The Special Rapporteur on freedom of religion, Nazila Ghanea, spoke of the arbitrary judgments suffered by Christians such as Hamid Soudad, sentenced in January 2021 to five years’ imprisonment for posting a caricature of Mohammed on Facebook and finally pardoned in July 2023. Muslims themselves are not spared, and Nazila Ghanea highlighted the case of Islamologist Saïd Djabelkhir, who was sentenced in April 2021 to three years in prison for saying that certain Muslim practices predate Islam and are of pagan origin. He was finally acquitted by the Algiers Court of Appeal in February 2023 after an international mobilization in which the ECLJ participated.

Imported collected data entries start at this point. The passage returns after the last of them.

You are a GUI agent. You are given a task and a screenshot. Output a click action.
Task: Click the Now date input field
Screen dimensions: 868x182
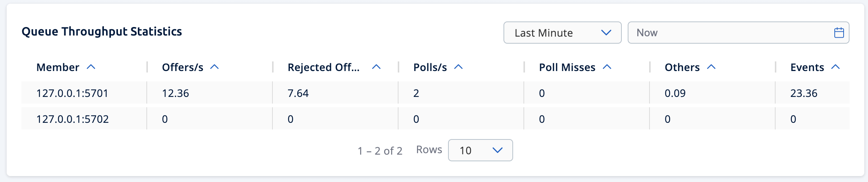tap(728, 33)
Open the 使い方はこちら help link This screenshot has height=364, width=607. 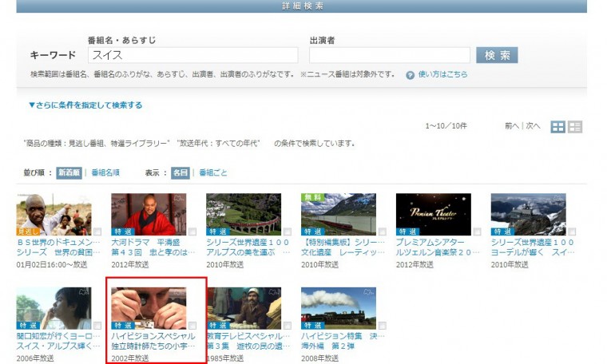pyautogui.click(x=442, y=74)
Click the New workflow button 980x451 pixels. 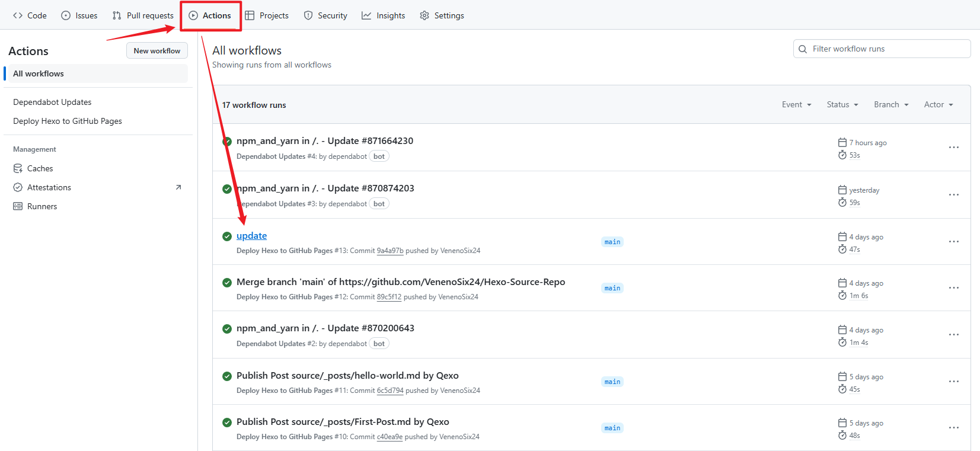[x=157, y=51]
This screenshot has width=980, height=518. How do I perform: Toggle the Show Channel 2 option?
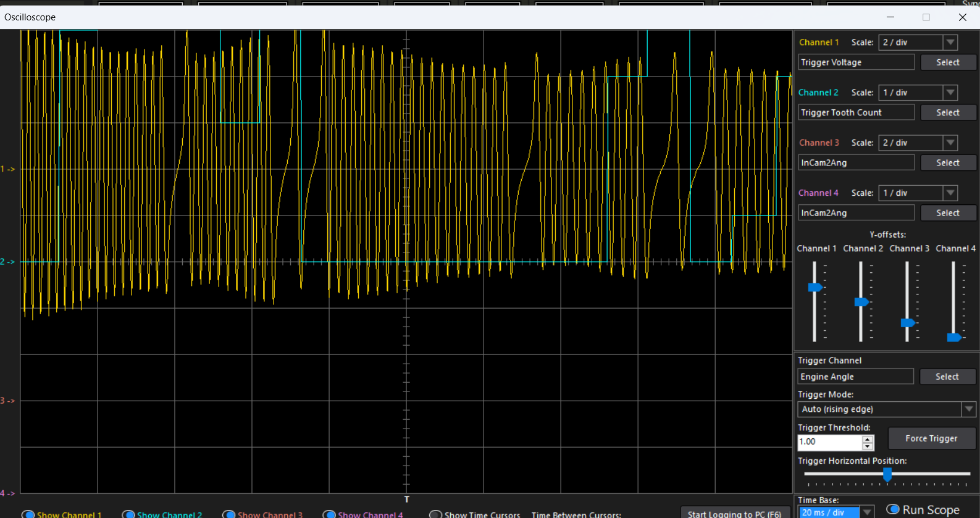pyautogui.click(x=129, y=514)
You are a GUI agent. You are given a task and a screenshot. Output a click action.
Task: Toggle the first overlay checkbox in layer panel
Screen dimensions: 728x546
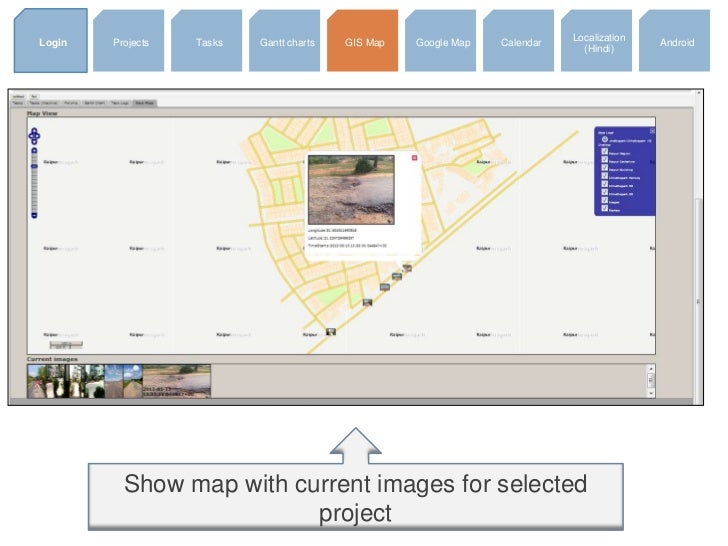[603, 152]
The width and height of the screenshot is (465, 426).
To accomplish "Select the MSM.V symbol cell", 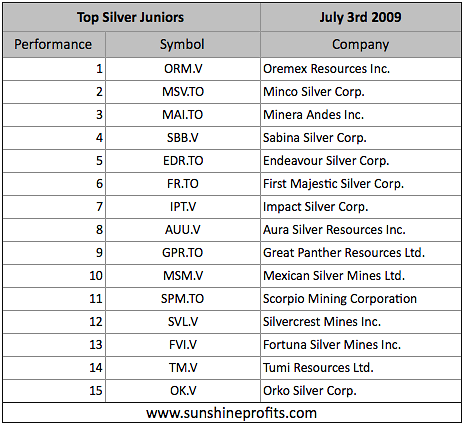I will [x=183, y=276].
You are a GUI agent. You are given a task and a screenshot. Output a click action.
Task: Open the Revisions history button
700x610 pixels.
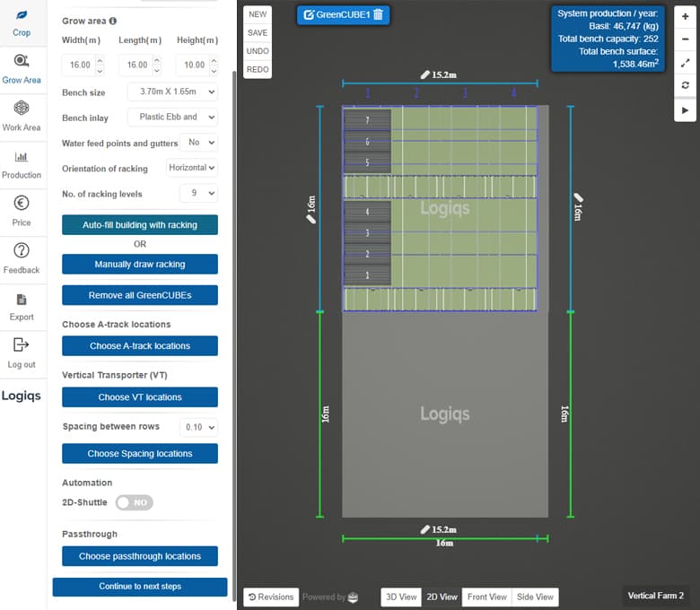(x=270, y=597)
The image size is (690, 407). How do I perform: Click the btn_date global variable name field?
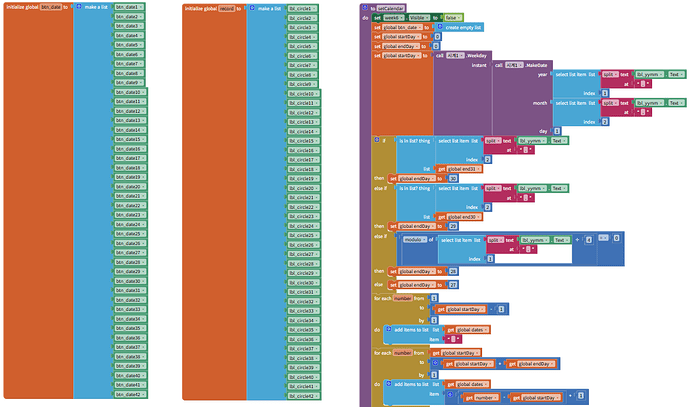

Evangelicals and Catholics Alike Face Persecution From the Algerian Government
Algerian Pastor Youssef Ourahmane (whose poignant testimony the ECLJ has already collected) and his daughter Sarah explained the causes of these restrictions on Christians: The Algerian government takes a very dim view of Muslim conversions to Christianity, which have been multiplying since the early 2000s. These conversions are said to contradict the Algerian identity, which is defined as Arabic-speaking and Muslim. The government also equates Christians, the majority of whom live in Kabylia, with the region’s independence fighters. To counter the spread of Christianity, in 2006, the government adopted Ordinance No. 06-03. This ordinance lays down the conditions and rules for the exercise of non-Muslim religions, the provisions of which allow for specific discrimination against Christians.

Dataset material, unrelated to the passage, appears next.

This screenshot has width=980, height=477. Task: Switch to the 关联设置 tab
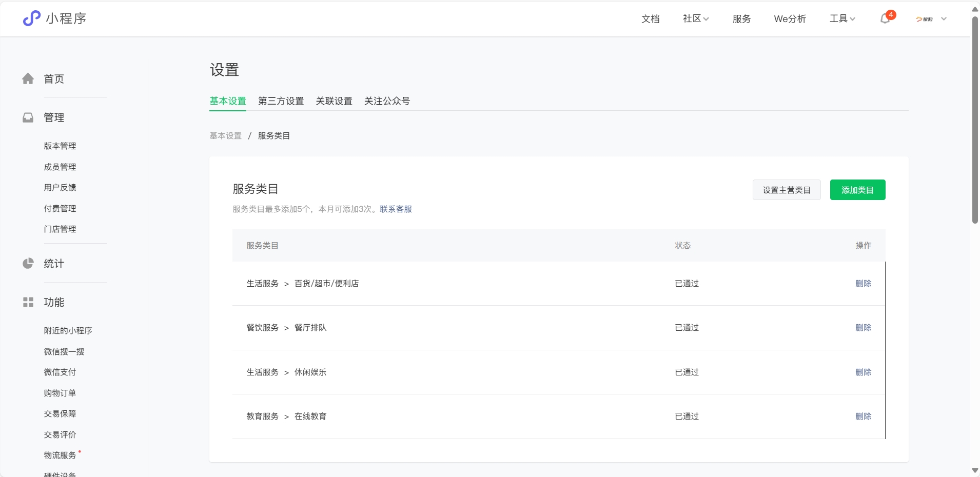pos(334,101)
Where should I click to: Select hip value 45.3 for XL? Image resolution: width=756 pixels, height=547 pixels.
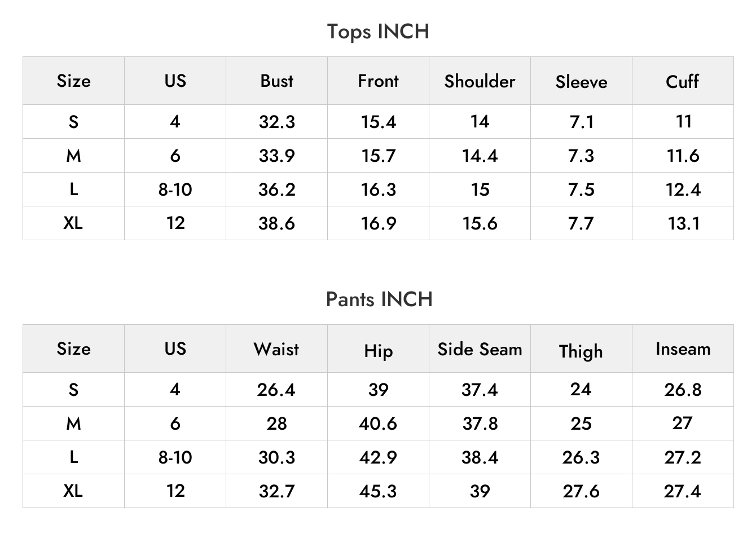378,491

The former French ambassador to Algeria, Xavier Driencourt, told us that during his more than seven years in Algiers, he had the opportunity to intervene to facilitate the granting of approval to associations, “without which you are nothing, you don’t exist.” He also denounced the false pretense of the situation in Algeria. His government invites Catholic bishops to official ceremonies and accepts the renovation of Catholic churches, thus giving the appearance of openness and inter-religious tolerance. But in reality, freedom of conscience, and therefore the freedom to change religion, is not guaranteed. Christians are subject to far more restrictive and bureaucratic provisions than Muslims, parish priests in isolated parishes and monks are particularly closely monitored, and proselytizing is forbidden. The government even goes as far as making it impossible for the Catholic Church to receive transfers from the Holy See.
The ECLJ joins with the Protestant Church of Algeria, as well as the Special Rapporteurs and the Human Rights Committee, in calling on Algeria to restore freedom of conscience, to repeal all provisions that undermine freedom of thought, conscience, and religion, and to guarantee to all people the full exercise of their freedom of thought, conscience, and religion.
We also call for all criminal proceedings against Christians because of their religion to be dropped, and we call for churches and Caritas to be reopened.